Wall surfaces of the swirl chambers 22a, 22b, 22c are formed to be gradually increased in curvature toward a downstream side from an upstream side (gradually decreased in radius of curvature). In this respect, the curvature may be continuously increased, or stepwise gradually increased toward a downstream side from an upstream side while the curvature is made constant in a predetermined range. A typical example of a curve continuously increased in curvature toward a downstream side from an upstream side includes an involute curve (configuration), or a spiral curve (configuration). While the embodiment has been described with respect to a spiral curve, the explanation is applicable even when an involute curve is adopted assuming that the curvature is gradually increased toward a downstream side from an upstream side.

The fuel injection ports 23a, 23b, 23c, respectively, are opened centrally of the swirl chambers 22a, 22b, 22c.

Both the nozzle body 4 and the orifice plate 20 are formed so that positioning thereof is simply and readily carried out, and heightened in dimensional accuracy at the time of assembling.

The orifice plate 20 is manufactured by means of press-forming (plastic working), which is advantageous in mass-productiveness. In addition, other methods, such as electrical discharge machining, electroforming, etching working, etc., in which stress is not applied comparatively and which are high in machining accuracy, than the above method are conceivable.

Subsequently, the structure of the orifice plate 20 will be described in detail with reference to FIGS. 3 to 7.

Referring to FIG. 3, the orifice plate 20 is formed with the central hole 24 communicated to the fuel introducing port 11, and the central hole 24 is connected to the three swirl passages 21a, 21b, 21c arranged at regular intervals (intervals of 120 degrees) in a circumferential direction of the central hole and extended radially toward an outer peripheral side in a diametrical direction.

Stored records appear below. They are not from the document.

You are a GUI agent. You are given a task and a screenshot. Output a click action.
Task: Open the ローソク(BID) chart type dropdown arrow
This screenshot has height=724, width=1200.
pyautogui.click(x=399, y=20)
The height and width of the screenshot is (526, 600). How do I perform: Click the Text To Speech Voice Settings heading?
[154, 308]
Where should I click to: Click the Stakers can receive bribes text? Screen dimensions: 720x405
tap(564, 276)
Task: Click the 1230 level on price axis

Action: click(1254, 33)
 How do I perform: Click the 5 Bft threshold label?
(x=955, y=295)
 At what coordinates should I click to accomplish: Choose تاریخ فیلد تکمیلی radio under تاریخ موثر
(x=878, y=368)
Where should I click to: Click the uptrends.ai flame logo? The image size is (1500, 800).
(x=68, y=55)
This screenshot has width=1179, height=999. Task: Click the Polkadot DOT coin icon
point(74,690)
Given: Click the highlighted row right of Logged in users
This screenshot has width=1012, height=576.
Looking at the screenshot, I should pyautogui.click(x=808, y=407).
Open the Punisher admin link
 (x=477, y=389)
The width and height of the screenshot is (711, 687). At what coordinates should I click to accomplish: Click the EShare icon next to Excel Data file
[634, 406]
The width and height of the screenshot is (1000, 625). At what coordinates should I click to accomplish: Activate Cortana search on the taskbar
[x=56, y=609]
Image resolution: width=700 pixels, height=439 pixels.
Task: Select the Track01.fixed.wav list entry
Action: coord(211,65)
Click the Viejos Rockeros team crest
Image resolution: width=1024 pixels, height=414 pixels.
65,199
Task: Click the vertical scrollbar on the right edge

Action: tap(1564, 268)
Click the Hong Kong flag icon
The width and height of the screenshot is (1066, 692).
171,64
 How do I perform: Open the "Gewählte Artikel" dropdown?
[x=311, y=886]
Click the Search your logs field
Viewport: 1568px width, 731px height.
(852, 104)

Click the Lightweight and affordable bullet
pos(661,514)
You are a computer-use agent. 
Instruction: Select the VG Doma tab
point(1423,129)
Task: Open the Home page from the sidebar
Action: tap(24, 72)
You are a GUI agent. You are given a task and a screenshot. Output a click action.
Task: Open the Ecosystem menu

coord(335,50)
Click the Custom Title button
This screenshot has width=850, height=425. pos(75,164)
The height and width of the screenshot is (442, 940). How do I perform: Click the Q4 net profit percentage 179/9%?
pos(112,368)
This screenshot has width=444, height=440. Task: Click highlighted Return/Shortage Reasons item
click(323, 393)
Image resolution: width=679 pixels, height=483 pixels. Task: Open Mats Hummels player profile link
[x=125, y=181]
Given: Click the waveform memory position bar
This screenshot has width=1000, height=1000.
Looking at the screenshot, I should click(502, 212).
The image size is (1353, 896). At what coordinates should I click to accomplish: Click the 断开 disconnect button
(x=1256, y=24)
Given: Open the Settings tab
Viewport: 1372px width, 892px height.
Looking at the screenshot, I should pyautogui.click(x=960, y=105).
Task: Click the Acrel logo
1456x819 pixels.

Referring to FIGS. 4 and 5, one 21a of the swirl passages is opened tangentially of the swirl chamber 22a and the fuel injection port 23a is opened centrally of the swirl chamber 22a. In addition, according to the embodiment, an inner peripheral wall of the swirl chamber 22a is formed to draw a spiral curve on a plane (section) perpendicular to the valve axis 1c, that is, spiral-shaped so that a vortical center of the spiral curve and a center of the fuel injection port 23a agree with each other. In the case where the swirl chamber 22a is defined by an involute curve, it is formed so that a center of a basic circle of the involute curve and the center of the fuel injection port 23a agree with each other. However, the center of the fuel injection port 23a may be arranged offset from the vortical center of the spiral curve and the center of the basic circle of the involute curve.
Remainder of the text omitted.